━━ Selected extract

There are so many checklists floating around the Internet, one gets swamped in the sheer amount of information and confusion reigns supreme. So, we decided to create the mother of all checklists – complete with almost every kind of tip imaginable.

  • Conduct a little research on the builder whose property you are going to buy. Check if he is reputable and his presence in the real estate market. It would be wise to see if he has all the required documents to develop a project in that area, viz. land records, construction clearances, approved building and layout plans, land use certificate, master plan of the area, and no objection certificates from various utility boards.
  • Estimate the total cost of ownership, including parking charges, stamp duty, registration charges, new furniture / furnishings that a customer may have to purchase. All this could contribute to almost 5-20 percent of the bare cost of the apartment.
  • It is important to understand about the final usable area of the apartment, especially in case of apartments under construction. Most of the times, the sale would be on super-built up area. Consumers need to be comfortable with the liveable area they will finally get to use.
  • Estimate the total cost of running the home. This will include maintenance charges, property tax, and increased commuting charges as compared to your present place. Please ensure that this fits in your monthly budget.
  • It’s equally important to check whether the building is pet friendly. Societies and apartment complexes cannot object to residents having pets. If you have pets, then this circular will help in case any arguments break out over having pets in your home.

━━━━
━━ Supplied entries

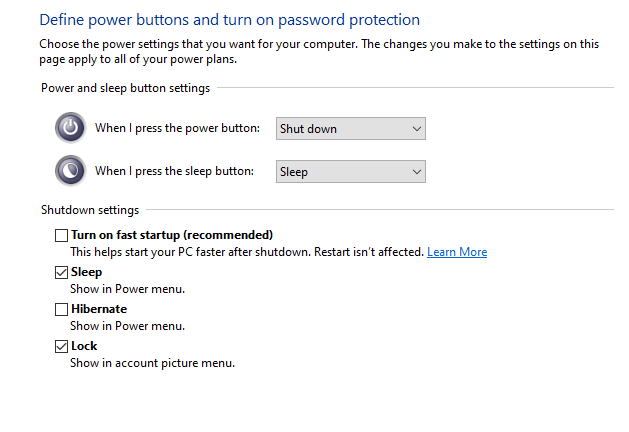The width and height of the screenshot is (629, 432).
Task: Click the "Turn on fast startup (recommended)" label
Action: point(172,235)
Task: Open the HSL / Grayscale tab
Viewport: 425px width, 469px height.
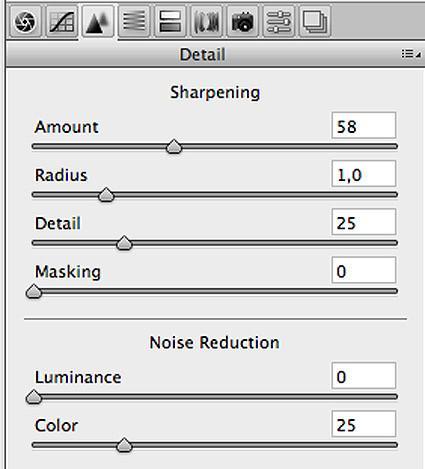Action: click(x=134, y=21)
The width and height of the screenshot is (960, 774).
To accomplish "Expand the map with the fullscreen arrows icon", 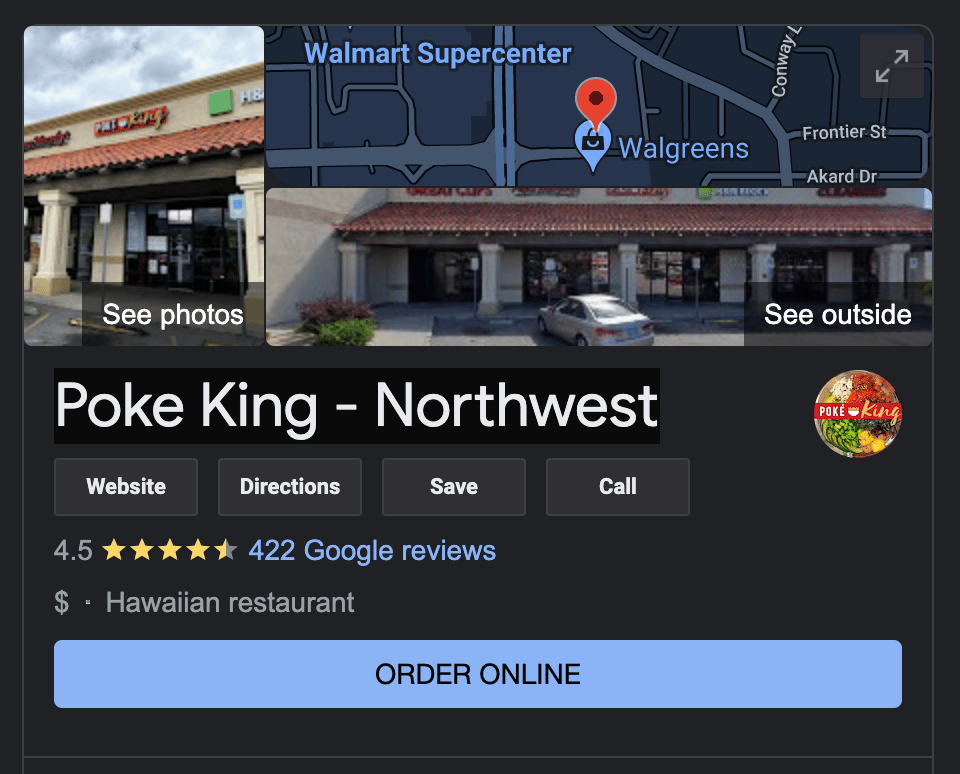I will (891, 66).
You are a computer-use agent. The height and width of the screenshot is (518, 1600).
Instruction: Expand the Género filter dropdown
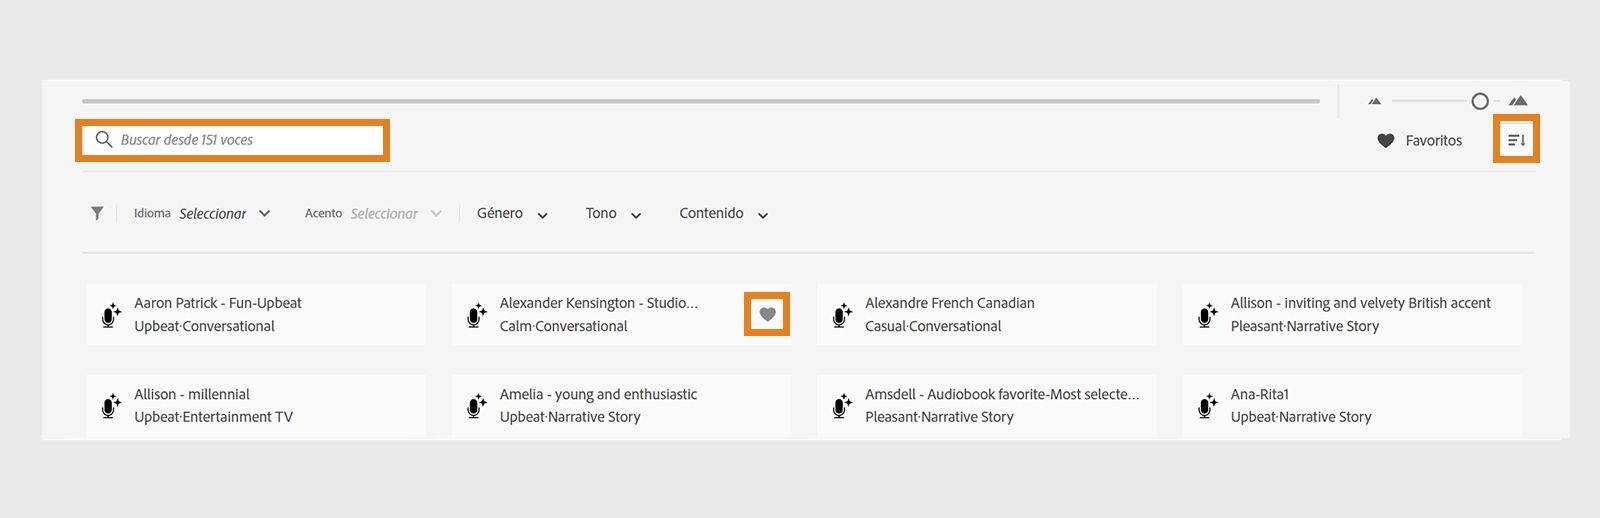[512, 214]
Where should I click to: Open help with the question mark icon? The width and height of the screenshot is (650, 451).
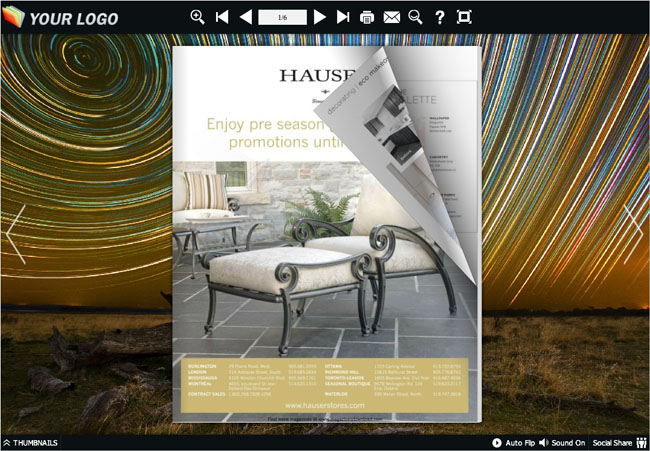[x=439, y=17]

━━━━

Reproduce the home-buying checklist word for word, in full. The records have no connection to the text.

> Expected answer
There are so many checklists floating around the Internet, one gets swamped in the sheer amount of information and confusion reigns supreme. So, we decided to create the mother of all checklists – complete with almost every kind of tip imaginable.

  • Conduct a little research on the builder whose property you are going to buy. Check if he is reputable and his presence in the real estate market. It would be wise to see if he has all the required documents to develop a project in that area, viz. land records, construction clearances, approved building and layout plans, land use certificate, master plan of the area, and no objection certificates from various utility boards.
  • Estimate the total cost of ownership, including parking charges, stamp duty, registration charges, new furniture / furnishings that a customer may have to purchase. All this could contribute to almost 5-20 percent of the bare cost of the apartment.
  • It is important to understand about the final usable area of the apartment, especially in case of apartments under construction. Most of the times, the sale would be on super-built up area. Consumers need to be comfortable with the liveable area they will finally get to use.
  • Estimate the total cost of running the home. This will include maintenance charges, property tax, and increased commuting charges as compared to your present place. Please ensure that this fits in your monthly budget.
  • It’s equally important to check whether the building is pet friendly. Societies and apartment complexes cannot object to residents having pets. If you have pets, then this circular will help in case any arguments break out over having pets in your home.